The Forestry Department has the following criteria for new plantings:

• trees are not planted in front of building entrances or within a bus stop.

• the minimum distance between trees is 20' to

40' depending on tree size.

• the minimum distance from a street light or a telephone pole is 25' and varies with species.

• the minimum distance from a stop sign is 30'.

• the minimum distance from a traffic signal is 6'.

• the minimum distance from a hydrant is 5'.

• the minimum distance from a driveway is 7'.

• the minimum distance from an intersection is 40'.

The Forestry Department also does not plant near underground water mains, gas lines and electrical lines, which are usually marked out on the street and sidewalk (water is blue or white, gas is yellow and electric is orange). Trees must stay away from these utilities at all times, there are no exceptions.
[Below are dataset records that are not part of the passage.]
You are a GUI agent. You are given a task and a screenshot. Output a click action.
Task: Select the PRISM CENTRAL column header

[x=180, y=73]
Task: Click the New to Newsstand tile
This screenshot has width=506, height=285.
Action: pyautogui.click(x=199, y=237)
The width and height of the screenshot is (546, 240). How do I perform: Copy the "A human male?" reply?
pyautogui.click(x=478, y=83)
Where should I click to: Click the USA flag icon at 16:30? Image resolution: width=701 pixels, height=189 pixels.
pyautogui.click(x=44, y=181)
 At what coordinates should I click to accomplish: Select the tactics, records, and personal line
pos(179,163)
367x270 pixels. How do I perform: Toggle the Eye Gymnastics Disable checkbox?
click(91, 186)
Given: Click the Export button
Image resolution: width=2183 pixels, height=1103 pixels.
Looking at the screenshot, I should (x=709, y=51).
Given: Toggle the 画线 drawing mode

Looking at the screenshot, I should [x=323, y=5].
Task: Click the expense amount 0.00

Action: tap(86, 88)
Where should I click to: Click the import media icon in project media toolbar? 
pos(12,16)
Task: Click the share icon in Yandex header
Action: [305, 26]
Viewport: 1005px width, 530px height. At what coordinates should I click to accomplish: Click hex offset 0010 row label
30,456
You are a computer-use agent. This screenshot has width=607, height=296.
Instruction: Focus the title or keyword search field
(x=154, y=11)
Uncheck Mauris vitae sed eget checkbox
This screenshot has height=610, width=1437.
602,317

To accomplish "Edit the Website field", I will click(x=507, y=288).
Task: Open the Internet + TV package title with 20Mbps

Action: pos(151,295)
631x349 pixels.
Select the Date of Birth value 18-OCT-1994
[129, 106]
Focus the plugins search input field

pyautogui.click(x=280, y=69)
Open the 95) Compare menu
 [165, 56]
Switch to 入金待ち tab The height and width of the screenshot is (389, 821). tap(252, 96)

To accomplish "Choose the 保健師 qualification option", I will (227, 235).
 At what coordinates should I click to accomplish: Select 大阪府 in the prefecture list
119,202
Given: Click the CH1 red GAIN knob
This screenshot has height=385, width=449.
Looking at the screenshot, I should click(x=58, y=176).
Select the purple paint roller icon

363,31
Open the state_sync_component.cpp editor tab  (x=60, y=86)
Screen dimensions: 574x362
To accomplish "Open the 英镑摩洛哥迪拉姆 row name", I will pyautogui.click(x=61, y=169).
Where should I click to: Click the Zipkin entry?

It also is not wise to request that a tree be planted under overhead power or telephone wires. They almost always get tangled in the wires as they grow and require frequent pruning, which may eventually result in their demise.

Parks is also now only planting trees that are resistant to the Asian Long-horned Beetle, as part of the effort to eradicate this invasive species. Examples of acceptable species are Dawn Redwood, Turkish Filbert, honey locust, oaks, and lindens. The beetles are known to attack maple, horse chestnut, elm, willow, birch, poplar, and ash trees, so unfortunately planting these beautiful species must be avoided until further notice.

If there is a large dead tree or stump in the location of where a tree is requested, Queens Forestry must first remove the stump or tree before a new tree can be planted.

If you have any questions about street trees always start at 311. The information you receive is usually current and helpful and 311 operators can walk you through the process of solving any of your tree problems.